=== Исходные записи ===
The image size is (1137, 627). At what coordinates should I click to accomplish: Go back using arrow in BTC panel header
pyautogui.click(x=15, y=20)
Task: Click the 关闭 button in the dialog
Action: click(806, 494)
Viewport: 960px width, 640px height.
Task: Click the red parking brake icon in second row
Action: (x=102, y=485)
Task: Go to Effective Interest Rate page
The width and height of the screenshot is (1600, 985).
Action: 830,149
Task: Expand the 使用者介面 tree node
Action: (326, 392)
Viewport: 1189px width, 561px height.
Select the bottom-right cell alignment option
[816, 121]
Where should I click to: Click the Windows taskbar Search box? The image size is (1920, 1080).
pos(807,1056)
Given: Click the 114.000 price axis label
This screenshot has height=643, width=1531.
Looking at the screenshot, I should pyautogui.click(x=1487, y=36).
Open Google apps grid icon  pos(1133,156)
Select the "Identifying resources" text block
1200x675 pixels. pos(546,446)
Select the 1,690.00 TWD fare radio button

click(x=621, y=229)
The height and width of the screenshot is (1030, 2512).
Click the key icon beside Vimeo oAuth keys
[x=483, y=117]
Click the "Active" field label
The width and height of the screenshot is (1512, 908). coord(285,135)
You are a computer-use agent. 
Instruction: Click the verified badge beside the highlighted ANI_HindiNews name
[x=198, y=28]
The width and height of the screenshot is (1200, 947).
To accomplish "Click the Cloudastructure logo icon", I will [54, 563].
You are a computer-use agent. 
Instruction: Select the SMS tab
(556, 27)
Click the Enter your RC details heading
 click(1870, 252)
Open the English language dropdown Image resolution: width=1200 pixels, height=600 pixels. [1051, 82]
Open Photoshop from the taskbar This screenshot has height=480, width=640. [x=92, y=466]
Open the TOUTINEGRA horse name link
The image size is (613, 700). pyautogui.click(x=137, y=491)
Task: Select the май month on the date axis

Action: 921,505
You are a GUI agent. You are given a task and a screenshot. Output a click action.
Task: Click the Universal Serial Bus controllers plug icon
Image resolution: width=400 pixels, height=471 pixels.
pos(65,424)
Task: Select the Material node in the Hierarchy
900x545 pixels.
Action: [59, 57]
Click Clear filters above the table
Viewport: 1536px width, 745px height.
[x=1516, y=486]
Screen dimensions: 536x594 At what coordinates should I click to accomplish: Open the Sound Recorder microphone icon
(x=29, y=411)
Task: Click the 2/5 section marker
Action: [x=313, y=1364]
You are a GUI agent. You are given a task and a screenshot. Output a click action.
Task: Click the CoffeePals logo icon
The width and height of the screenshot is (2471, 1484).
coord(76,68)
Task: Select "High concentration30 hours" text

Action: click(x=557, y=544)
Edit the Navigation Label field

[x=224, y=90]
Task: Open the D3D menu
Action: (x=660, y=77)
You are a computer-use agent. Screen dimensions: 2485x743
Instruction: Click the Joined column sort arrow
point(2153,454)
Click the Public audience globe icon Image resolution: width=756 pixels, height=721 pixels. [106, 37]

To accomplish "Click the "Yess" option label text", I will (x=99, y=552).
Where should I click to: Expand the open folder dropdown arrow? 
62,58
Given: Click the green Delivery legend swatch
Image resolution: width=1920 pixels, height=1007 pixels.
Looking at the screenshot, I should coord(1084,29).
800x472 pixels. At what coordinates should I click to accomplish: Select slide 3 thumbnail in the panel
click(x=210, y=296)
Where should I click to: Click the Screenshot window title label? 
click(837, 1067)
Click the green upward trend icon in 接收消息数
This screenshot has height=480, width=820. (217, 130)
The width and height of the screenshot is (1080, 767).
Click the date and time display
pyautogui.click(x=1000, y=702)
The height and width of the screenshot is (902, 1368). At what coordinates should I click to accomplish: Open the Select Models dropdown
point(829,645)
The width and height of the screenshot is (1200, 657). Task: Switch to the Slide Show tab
===
= Что нужно сделать =
Выведите строки записей выше в виде таблицы Markdown со столбцами «№» и «Строка». Начните со строки, где есть «The width and height of the screenshot is (1200, 947).», и идите до строки с «Action: (x=660, y=77)» включительно, пустые строки пропустите.

= Полный ответ =
| № | Строка |
|---|---|
| 1 | The width and height of the screenshot is (1200, 947). |
| 2 | To accomplish "Click the Cloudastructure logo icon", I will [54, 563]. |
| 3 | You are a computer-use agent.  |
| 4 | Instruction: Select the SMS tab |
| 5 | (556, 27) |
| 6 | Click the Enter your RC details heading |
| 7 |  click(1870, 252) |
| 8 | Open the English language dropdown Image resolution: width=1200 pixels, height=600 pixels. [1051, 82] |
| 9 | Open Photoshop from the taskbar This screenshot has height=480, width=640. [x=92, y=466] |
| 10 | Open the TOUTINEGRA horse name link |
| 11 | The image size is (613, 700). pyautogui.click(x=137, y=491) |
| 12 | Task: Select the май month on the date axis |
| 13 | Action: 921,505 |
| 14 | You are a GUI agent. You are given a task and a screenshot. Output a click action. |
| 15 | Task: Click the Universal Serial Bus controllers plug icon |
| 16 | Image resolution: width=400 pixels, height=471 pixels. |
| 17 | pos(65,424) |
| 18 | Task: Select the Material node in the Hierarchy |
| 19 | 900x545 pixels. |
| 20 | Action: [59, 57] |
| 21 | Click Clear filters above the table |
| 22 | Viewport: 1536px width, 745px height. |
| 23 | [x=1516, y=486] |
| 24 | Screen dimensions: 536x594 At what coordinates should I click to accomplish: Open the Sound Recorder microphone icon |
| 25 | (x=29, y=411) |
| 26 | Task: Click the 2/5 section marker |
| 27 | Action: [x=313, y=1364] |
| 28 | You are a GUI agent. You are given a task and a screenshot. Output a click action. |
| 29 | Task: Click the CoffeePals logo icon |
| 30 | The width and height of the screenshot is (2471, 1484). |
| 31 | coord(76,68) |
| 32 | Task: Select "High concentration30 hours" text |
| 33 | Action: click(x=557, y=544) |
| 34 | Edit the Navigation Label field |
| 35 | [x=224, y=90] |
| 36 | Task: Open the D3D menu |
| 37 | Action: (x=660, y=77) |